Slowly, thoughtfully, Clayton followed her into the house. He went into his study, closed the doors behind him, and poured himself a liberal drink. He now knew two things for certain: Whitney had a powerful right arm. And the baby was his.

Whatever else she had lied about—the reason for her coming to him here, the reason she had married him—whatever else, her look of contemptuous scorn when he asked if the child was his—that look had been real. She had not lain with her lover on her trips to London. No human being alive who was guilty could have fabricated that look of stunned horror or shocked outrage. She had not betrayed him since they were married. Whatever else she had done, she had not done that. The child was his. Clayton knew it as surely as he knew she had come to him here months ago because she thought she needed a father for someone else’s child. His wrath went from a roiling boil to a steady simmer.

Unfortunately, Whitney’s did the opposite. Of all the vile, vulgar, contemptible . . . He was insane! Insane! And she would be too, if she stayed with him. For, even when he had called her terrible things a few minutes ago and hurt her arm with his punishing grip, she had felt joy in being pressed tightly to his heart again. Even then, she had wanted his arms to go around her. If she stayed, she would go mad.

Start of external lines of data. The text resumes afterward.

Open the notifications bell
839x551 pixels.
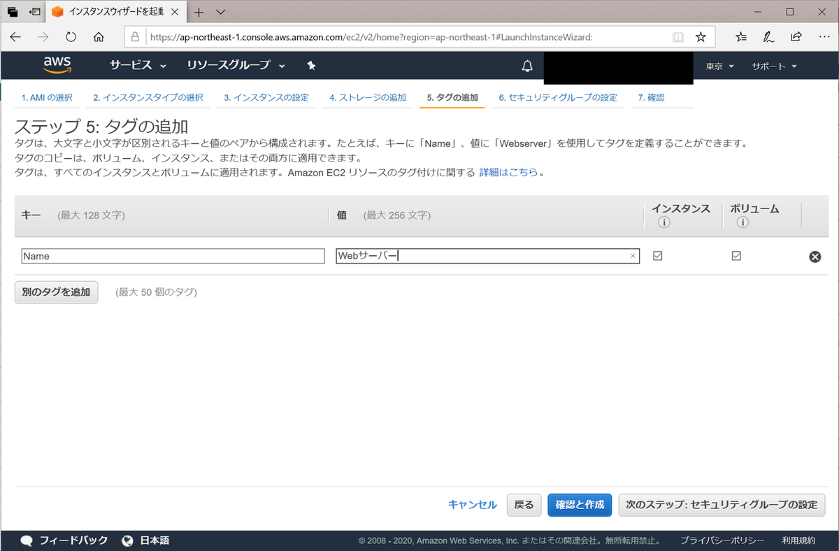[x=527, y=65]
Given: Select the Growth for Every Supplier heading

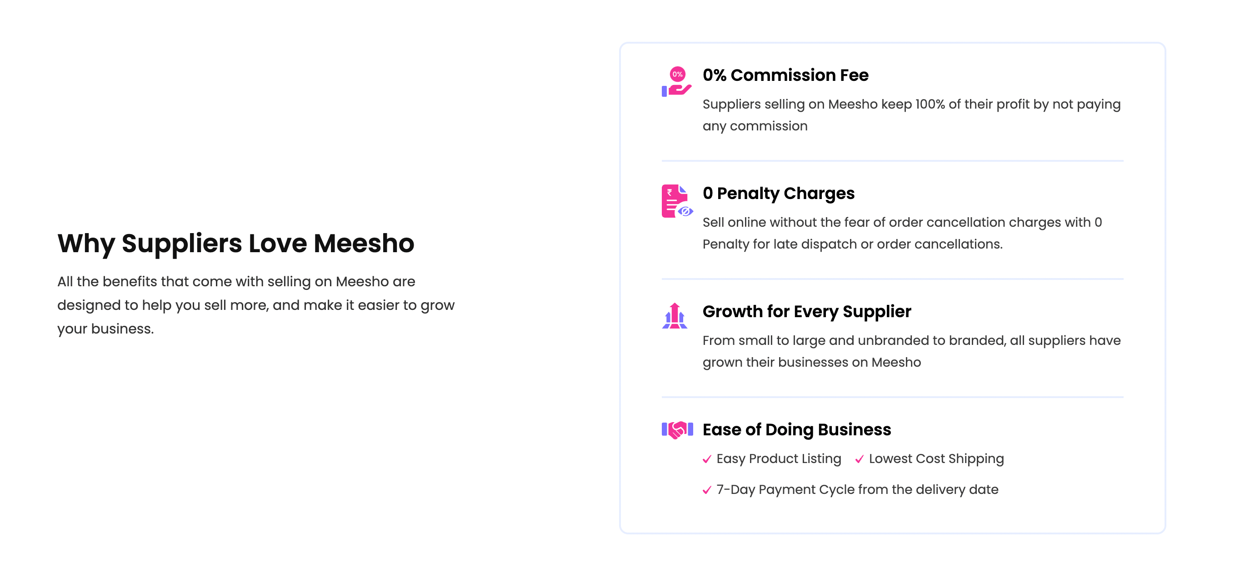Looking at the screenshot, I should click(x=806, y=311).
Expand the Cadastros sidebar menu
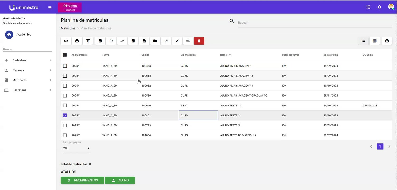 (28, 60)
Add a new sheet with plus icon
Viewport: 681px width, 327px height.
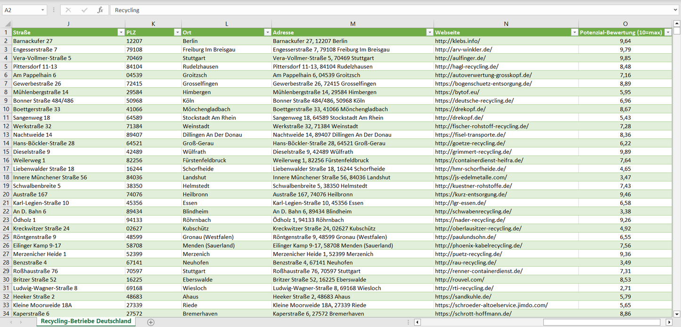click(x=151, y=322)
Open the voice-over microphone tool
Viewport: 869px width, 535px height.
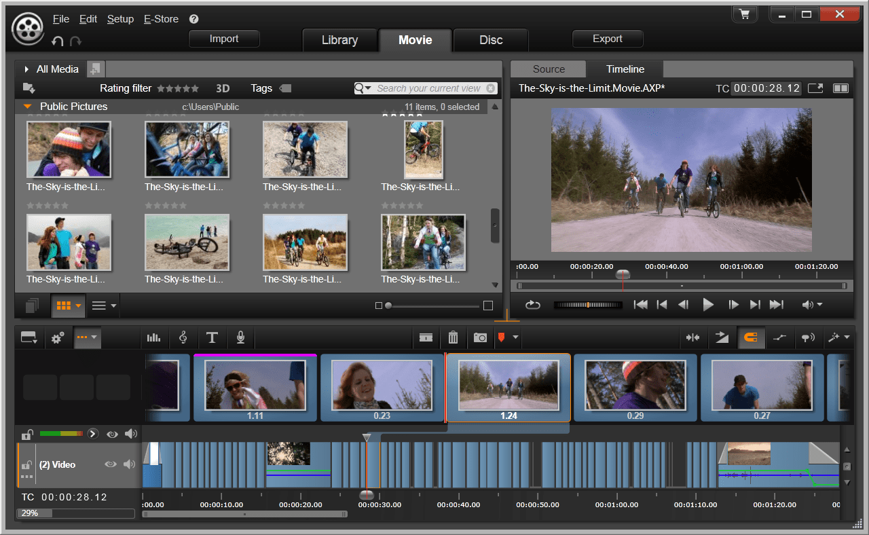pos(240,337)
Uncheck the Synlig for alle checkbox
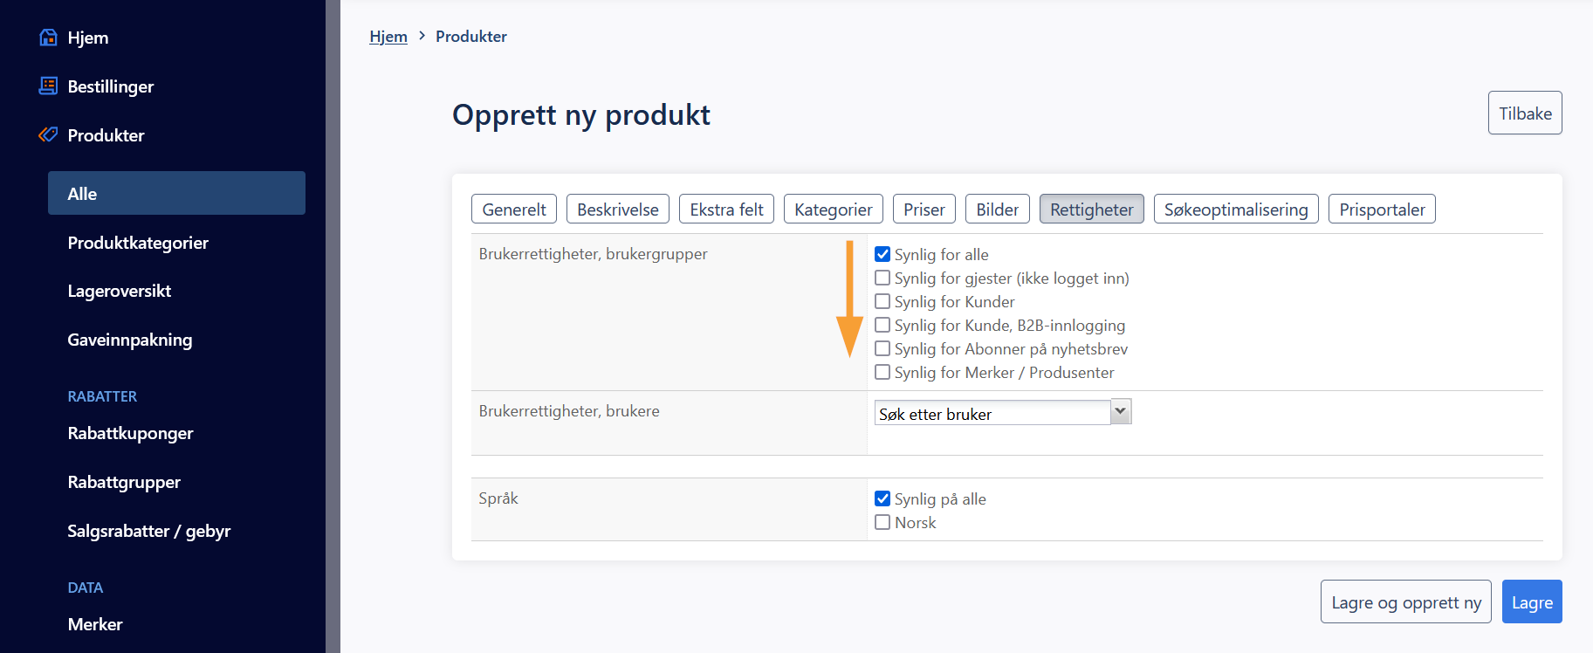 (x=882, y=254)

Whitney tried to ignore the stab of anguish that came with knowing she had to leave him, while she tried to think of a place she could go. Her father wasn’t strong-willed enough to shelter her from her husband if Clayton chose to demand her return to Claymore. Aunt Anne and Uncle Edward would help her. She would write to them and ask if she could come to France for a visit. When she was there, she would explain. She didn’t know if Clayton’s awesome power could touch her in France, or if he would retaliate by using his influence in England to damage her uncle’s diplomatic career.

All she could do was explain to her Uncle Edward and let him decide.

Whitney sank down into the chair at her writing desk, pulled open the drawer and, as she reached for a sheet of blue stationery, she saw the crumpled ball of blue paper on top of the neat stack. Without much curiosity she turned it in her fingers, saw that it had writing on it, and smoothed it out to see if it was something she had kept because she might need it.

“To my very great mortification . . .” Blankly she remembered having secreted the unsent note among her unused stationery when she had been at Emily’s because she didn’t want a servant to find it. But now it was crumpled up and on top of the stack. Someone had found it, but only Mary and Clarissa served her at Claymore, and they would never search through her desk.

It was humiliating to think of someone reading that note, and she tried to imagine who could have been in her desk. Two days ago, when she had joyously tucked the little infant gown in the drawer for Clayton to find, the drawer had been neat and no one, other than Clayton, had been . . . Oh, my God!

Whitney half rose from her chair—she had sent Clayton to her desk and asked him to find her aunt’s letter. “And you found this,” she breathed aloud, as if he were in the room. “Dear God, you found this.” Her hands were shaking and her mind was reeling as she tried to concentrate on what Clayton might have made of what he had read. She forced herself to look at the note as if she had found it, instead of written it. The date. They had promised to celebrate, each year, the date she had come to Claymore, and the note was dated just one day before that. Reading this, Clayton would wonder if—no, believe—she had come to him that night because she thought she was pregnant! That would hurt him deeply, because he had told her once that nothing she could ever do would mean more to him than the way she had come to him that night because she loved him and wanted him to know it.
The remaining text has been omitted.